Beefy Boxes and Bandwidth Generously Provided by pair Networks
Come for the quick hacks, stay for the epiphanies.
 
PerlMonks  

Absolute pathnames from relative?

by grantm (Parson)
on Jan 22, 2003 at 02:22 UTC ( [id://228917]=perlquestion: print w/replies, xml ) Need Help??

grantm has asked for the wisdom of the Perl Monks concerning the following question:

On this face of it, this is a real newbie question that I'm kind of embarrased to ask but here goes anyway ...

Given an absolute pathname as a base (say: /usr/local/src) and a relative path (say: ../bin/fnurgle) what module will give the 'canonical' absolute pathname: /usr/local/bin/fnurgle?

I thought this was one of the functions of the File::Spec module but this code ...

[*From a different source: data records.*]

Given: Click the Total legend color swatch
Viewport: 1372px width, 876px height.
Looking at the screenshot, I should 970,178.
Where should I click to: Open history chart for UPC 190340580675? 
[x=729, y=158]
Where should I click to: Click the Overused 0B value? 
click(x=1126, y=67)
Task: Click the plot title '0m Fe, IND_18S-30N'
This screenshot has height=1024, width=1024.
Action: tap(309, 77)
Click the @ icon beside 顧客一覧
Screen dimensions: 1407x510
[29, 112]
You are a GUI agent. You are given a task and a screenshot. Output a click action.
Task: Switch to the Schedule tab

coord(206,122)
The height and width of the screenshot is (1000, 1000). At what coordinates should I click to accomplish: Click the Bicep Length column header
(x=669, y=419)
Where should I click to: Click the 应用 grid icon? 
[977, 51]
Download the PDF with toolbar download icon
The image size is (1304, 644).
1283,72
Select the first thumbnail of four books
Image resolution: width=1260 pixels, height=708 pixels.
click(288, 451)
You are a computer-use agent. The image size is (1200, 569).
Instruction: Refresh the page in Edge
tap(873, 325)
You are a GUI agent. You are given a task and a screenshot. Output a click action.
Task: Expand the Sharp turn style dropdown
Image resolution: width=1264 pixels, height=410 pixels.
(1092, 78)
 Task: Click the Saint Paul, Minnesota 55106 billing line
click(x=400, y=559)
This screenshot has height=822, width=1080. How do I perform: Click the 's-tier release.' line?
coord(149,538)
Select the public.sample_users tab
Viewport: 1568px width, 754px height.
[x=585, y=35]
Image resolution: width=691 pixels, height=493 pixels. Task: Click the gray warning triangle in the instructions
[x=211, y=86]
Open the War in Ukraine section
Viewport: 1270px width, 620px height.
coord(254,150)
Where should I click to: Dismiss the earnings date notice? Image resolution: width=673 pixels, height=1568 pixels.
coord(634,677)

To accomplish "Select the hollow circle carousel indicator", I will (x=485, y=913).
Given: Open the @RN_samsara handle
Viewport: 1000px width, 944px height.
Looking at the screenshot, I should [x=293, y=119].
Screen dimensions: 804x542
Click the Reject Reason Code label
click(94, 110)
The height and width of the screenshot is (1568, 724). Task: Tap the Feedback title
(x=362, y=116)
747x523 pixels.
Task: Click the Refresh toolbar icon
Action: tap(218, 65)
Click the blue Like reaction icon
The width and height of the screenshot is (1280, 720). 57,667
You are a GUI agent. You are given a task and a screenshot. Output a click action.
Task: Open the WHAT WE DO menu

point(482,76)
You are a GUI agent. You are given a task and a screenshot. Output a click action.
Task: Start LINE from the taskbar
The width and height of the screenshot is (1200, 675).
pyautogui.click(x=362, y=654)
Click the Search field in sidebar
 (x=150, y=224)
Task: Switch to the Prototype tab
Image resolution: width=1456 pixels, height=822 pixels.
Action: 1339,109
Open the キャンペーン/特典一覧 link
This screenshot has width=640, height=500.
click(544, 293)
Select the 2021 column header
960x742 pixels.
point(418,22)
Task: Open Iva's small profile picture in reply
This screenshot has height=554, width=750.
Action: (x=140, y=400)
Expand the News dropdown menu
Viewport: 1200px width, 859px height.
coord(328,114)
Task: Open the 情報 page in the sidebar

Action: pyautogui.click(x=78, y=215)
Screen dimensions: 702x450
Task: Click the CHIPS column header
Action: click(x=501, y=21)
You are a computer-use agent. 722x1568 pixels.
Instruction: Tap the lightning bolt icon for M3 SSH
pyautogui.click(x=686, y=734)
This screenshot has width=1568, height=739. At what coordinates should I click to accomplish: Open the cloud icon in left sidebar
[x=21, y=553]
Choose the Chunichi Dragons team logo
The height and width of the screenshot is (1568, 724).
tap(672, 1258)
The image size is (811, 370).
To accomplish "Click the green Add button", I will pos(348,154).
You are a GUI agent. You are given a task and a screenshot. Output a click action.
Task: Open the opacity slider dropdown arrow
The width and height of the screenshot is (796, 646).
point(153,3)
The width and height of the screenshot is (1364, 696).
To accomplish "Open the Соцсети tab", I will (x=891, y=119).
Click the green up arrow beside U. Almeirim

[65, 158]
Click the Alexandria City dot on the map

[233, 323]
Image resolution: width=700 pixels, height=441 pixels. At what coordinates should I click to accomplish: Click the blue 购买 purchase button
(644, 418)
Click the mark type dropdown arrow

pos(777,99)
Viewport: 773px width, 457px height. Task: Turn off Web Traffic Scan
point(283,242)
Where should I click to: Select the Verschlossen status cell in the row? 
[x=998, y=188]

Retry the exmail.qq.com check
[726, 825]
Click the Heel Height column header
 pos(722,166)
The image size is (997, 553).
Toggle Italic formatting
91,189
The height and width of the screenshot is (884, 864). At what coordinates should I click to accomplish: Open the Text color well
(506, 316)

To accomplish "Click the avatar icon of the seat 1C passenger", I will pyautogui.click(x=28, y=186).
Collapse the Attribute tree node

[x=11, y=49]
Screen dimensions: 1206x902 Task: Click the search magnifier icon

perl -MFile::Spec -le 'print File::Spec->rel2abs("../bin/fnurgle", "/usr/local/src")'

... gives this ...

/usr/local/src/../bin/fnurgle

... and so does this ...

perl -MFile::Spec -le 'print File::Spec->canonpath(File::Spec->rel2abs("../bin/fnurgle", "/usr/local/src"))'

I can achieve the desired effect using a regex or even prepending 'file:' and using the URI module but shouldn't this be the default behaviour of File::Spec->canonpath()?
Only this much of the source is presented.